Quais eram então as alternativas? "A grande viragem foi quando se enterrou de vez o conjunto de possibilidades abertas pelo acordo de comércio livre com a CEE e a CECA (de 1972) e se deixou de lado a noção que devíamos avançar apenas para um acordo de associação", explica.
Enterradas com o PREC as opções anti-europeias (nacionalista, comunista e terceiro-mundista), o debate do campo pró-europeu "flutuava entre os defensores de um acordo de associação e os que defendiam uma adesão plena". Os primeiros valorizavam a questão económica mas não valorizavam tanto como os segundos a "importância que tinha para o país participar nos centros de decisão europeus".
A ideia da adesão plena, explica o antigo ministro, não surgiu imediatamente após o 25 de Abril. Nessa altura, mesmo nas forças pró-europeias, "a relação com a Europa assenta ainda numa perspectiva que tem a ver com a ajuda económica e financeira". Mas o programa do I Governo do PS "põe já claramente como objectivo o pedido de adesão".

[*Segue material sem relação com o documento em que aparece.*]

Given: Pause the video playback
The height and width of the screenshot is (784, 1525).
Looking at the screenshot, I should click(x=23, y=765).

Como é que o PS se transforma tão rapidamente no partido da Europa, quando a Europa não tinha praticamente lugar nos programas políticos da oposição democrática ao anterior regime?
"Mais por reflexão em relação ao que se passa em 1974-75 quanto aos riscos para a subsistência de um sistema democrático", explica. É uma "evolução rápida que tem a ver com necessidade de criar uma âncora forte para a democracia, libertando-a de modelos heterodoxos".

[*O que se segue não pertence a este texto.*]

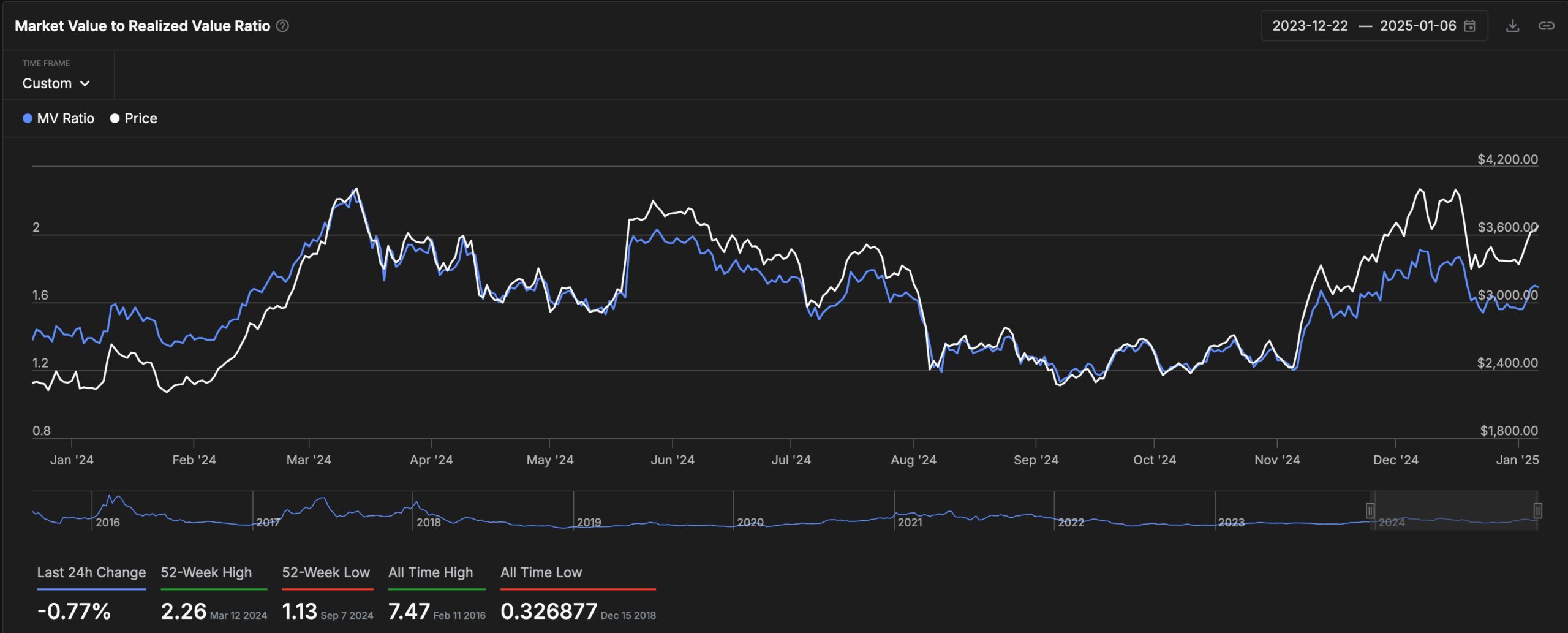The image size is (1568, 633).
Task: Copy the shareable chart link
Action: tap(1548, 25)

A grande preocupação do I Governo é apresentar em Bruxelas o pedido de adesão e fazê-lo antes de Espanha. Gama explica porquê: "O nosso processo de transformação política tinha ocorrido primeiro, mas com um curso bastante diferente. Sinalizar claramente a opção europeia era uma prioridade absoluta." Na antecipação a Madrid pesa também o facto de ser "perfeitamente insustentável" a possibilidade de ver a Espanha evoluir nessa direcção ficando Portugal de fora. E havia ainda outras razões, explica, que davam vantagem a Lisboa.
"Nós tínhamos uma tradição de maior articulação económica com a Europa, já participávamos na EFTA [Associação Europeia de Comércio Livre] e a Espanha não, a associação comercial com a CEE estava mais avançada, a Espanha tinha uma economia mais fechada." Era preciso "capitalizar" estas vantagens.

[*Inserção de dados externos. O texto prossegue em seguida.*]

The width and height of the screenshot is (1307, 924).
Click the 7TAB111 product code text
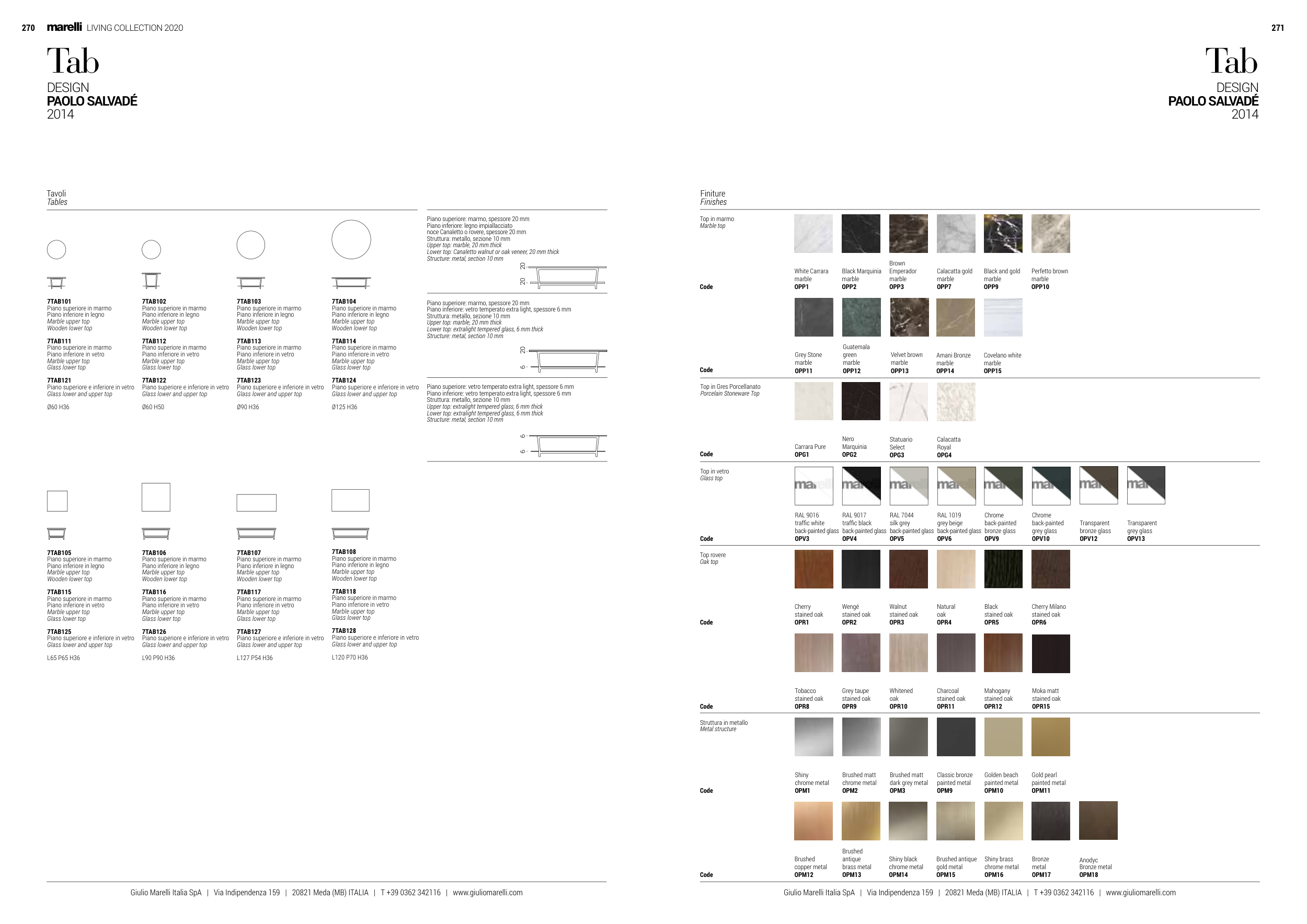[59, 341]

A Europa ainda não estava preparada
Além da vontade portuguesa, havia o lado europeu. Em 1977, quando Portugal entregou o seu pedido de adesão, aliás rapidamente aceite, "a CEE ainda não tinha a questão do seu alargamento a Sul completamente resolvida".
A Comunidade tinha-se alargado uma primeira vez, em 1973 (Reino Unido, Irlanda e Dinamarca), e uma segunda vez, em 1981, à Grécia. Mas, diz Jaime Gama, "ainda não tinha feito uma grande reflexão sobre o processo de alargamento como um processo contínuo".
A França, então presidida por Valery Giscard d"Estaing, chegou a ser, em certos momentos, "bastante hostil" à entrada dos dois países ibéricos, lembra. "Por razões que tinham a ver sobretudo com a agenda interna francesa. Com a questão dos recursos próprios [da CEE], da negociação do pacote financeiro inglês, com a subsidiação da política agrícola, com a livre circulação e com as políticas sociais."
O antigo ministro recorda que alguns sectores do RPR, o partido gaullista que antecedeu o actual MPF de Jacques Chirac, "chegaram a tentar introduzir em Portugal uma corrente anti-europeia forte". Essa acção foi liderada por Charles Pasqua, antigo ministro do Interior francês, "que chegou a vir cá com esse objectivo".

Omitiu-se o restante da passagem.